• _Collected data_
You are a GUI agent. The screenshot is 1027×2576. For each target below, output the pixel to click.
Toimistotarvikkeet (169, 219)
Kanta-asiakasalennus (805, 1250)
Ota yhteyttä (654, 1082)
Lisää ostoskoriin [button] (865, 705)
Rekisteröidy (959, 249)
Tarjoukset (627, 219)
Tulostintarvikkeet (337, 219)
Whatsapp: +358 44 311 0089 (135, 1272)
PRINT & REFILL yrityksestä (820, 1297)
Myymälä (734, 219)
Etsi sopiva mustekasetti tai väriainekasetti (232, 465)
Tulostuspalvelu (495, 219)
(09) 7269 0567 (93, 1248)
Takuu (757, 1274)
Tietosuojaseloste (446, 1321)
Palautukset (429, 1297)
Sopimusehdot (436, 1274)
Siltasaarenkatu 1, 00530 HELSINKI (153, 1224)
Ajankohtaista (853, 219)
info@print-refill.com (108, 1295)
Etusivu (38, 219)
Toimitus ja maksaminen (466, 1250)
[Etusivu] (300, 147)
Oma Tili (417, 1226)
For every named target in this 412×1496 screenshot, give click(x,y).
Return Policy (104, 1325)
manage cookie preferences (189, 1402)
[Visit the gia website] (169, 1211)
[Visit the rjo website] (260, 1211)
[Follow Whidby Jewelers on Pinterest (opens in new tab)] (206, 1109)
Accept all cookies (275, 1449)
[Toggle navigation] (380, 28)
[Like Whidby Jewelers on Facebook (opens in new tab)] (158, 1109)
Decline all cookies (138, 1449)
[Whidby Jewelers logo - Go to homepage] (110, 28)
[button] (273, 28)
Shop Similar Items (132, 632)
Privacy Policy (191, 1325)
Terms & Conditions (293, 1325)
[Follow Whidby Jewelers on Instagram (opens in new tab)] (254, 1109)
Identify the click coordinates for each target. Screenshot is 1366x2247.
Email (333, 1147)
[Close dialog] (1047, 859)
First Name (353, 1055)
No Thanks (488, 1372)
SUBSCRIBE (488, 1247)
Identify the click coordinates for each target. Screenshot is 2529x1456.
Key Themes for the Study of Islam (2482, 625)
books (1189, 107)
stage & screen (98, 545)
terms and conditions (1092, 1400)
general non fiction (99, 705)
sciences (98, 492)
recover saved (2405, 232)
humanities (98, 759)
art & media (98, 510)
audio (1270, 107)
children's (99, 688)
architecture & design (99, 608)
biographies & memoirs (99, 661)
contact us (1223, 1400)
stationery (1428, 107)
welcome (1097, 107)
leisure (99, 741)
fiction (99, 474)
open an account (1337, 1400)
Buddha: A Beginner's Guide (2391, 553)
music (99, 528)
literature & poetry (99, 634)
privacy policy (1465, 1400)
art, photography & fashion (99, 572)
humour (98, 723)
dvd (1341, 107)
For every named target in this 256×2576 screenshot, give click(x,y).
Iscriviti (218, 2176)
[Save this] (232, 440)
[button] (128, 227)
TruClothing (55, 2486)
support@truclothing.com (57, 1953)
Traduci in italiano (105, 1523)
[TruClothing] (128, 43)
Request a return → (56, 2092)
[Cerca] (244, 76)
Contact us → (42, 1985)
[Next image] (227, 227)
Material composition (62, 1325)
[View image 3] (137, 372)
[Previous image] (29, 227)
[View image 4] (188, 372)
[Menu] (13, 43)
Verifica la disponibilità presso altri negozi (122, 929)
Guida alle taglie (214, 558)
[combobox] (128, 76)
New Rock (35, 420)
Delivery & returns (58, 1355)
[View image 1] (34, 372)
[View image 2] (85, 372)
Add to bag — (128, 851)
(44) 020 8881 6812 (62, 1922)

• _Work to be completed_
For this exercise, output all the data exactly as shown above.

• _Exercise output_
You are a GUI agent. The screenshot is 1027×2576. For each target below, output the pixel to click.
Toimistotarvikkeet (169, 219)
Kanta-asiakasalennus (805, 1250)
Ota yhteyttä (654, 1082)
Lisää ostoskoriin [button] (865, 705)
Rekisteröidy (959, 249)
Tarjoukset (627, 219)
Tulostintarvikkeet (337, 219)
Whatsapp: +358 44 311 0089 (135, 1272)
PRINT & REFILL yrityksestä (820, 1297)
Myymälä (734, 219)
Etsi sopiva mustekasetti tai väriainekasetti (232, 465)
Tulostuspalvelu (495, 219)
(09) 7269 0567 (93, 1248)
Takuu (757, 1274)
Tietosuojaseloste (446, 1321)
Palautukset (429, 1297)
Sopimusehdot (436, 1274)
Siltasaarenkatu 1, 00530 HELSINKI (153, 1224)
Ajankohtaista (853, 219)
info@print-refill.com (108, 1295)
Etusivu (38, 219)
Toimitus ja maksaminen (466, 1250)
[Etusivu] (300, 147)
Oma Tili (417, 1226)
For every named target in this 412×1496 screenshot, give click(x,y).
Return Policy (104, 1325)
manage cookie preferences (189, 1402)
[Visit the gia website] (169, 1211)
[Visit the rjo website] (260, 1211)
[Follow Whidby Jewelers on Pinterest (opens in new tab)] (206, 1109)
Accept all cookies (275, 1449)
[Toggle navigation] (380, 28)
[Like Whidby Jewelers on Facebook (opens in new tab)] (158, 1109)
Decline all cookies (138, 1449)
[Whidby Jewelers logo - Go to homepage] (110, 28)
[button] (273, 28)
Shop Similar Items (132, 632)
Privacy Policy (191, 1325)
Terms & Conditions (293, 1325)
[Follow Whidby Jewelers on Instagram (opens in new tab)] (254, 1109)
Identify the click coordinates for each target. Screenshot is 1366x2247.
Email (333, 1147)
[Close dialog] (1047, 859)
First Name (353, 1055)
No Thanks (488, 1372)
SUBSCRIBE (488, 1247)
Identify the click coordinates for each target. Screenshot is 2529x1456.
Key Themes for the Study of Islam (2482, 625)
books (1189, 107)
stage & screen (98, 545)
terms and conditions (1092, 1400)
general non fiction (99, 705)
sciences (98, 492)
recover saved (2405, 232)
humanities (98, 759)
art & media (98, 510)
audio (1270, 107)
children's (99, 688)
architecture & design (99, 608)
biographies & memoirs (99, 661)
contact us (1223, 1400)
stationery (1428, 107)
welcome (1097, 107)
leisure (99, 741)
fiction (99, 474)
open an account (1337, 1400)
Buddha: A Beginner's Guide (2391, 553)
music (99, 528)
literature & poetry (99, 634)
privacy policy (1465, 1400)
art, photography & fashion (99, 572)
humour (98, 723)
dvd (1341, 107)
For every named target in this 256×2576 screenshot, give click(x,y).
Iscriviti (218, 2176)
[Save this] (232, 440)
[button] (128, 227)
TruClothing (55, 2486)
support@truclothing.com (57, 1953)
Traduci in italiano (105, 1523)
[TruClothing] (128, 43)
Request a return → (56, 2092)
[Cerca] (244, 76)
Contact us → (42, 1985)
[Next image] (227, 227)
Material composition (62, 1325)
[View image 3] (137, 372)
[Previous image] (29, 227)
[View image 4] (188, 372)
[Menu] (13, 43)
Verifica la disponibilità presso altri negozi (122, 929)
Guida alle taglie (214, 558)
[combobox] (128, 76)
New Rock (35, 420)
Delivery & returns (58, 1355)
[View image 1] (34, 372)
[View image 2] (85, 372)
Add to bag — (128, 851)
(44) 020 8881 6812 (62, 1922)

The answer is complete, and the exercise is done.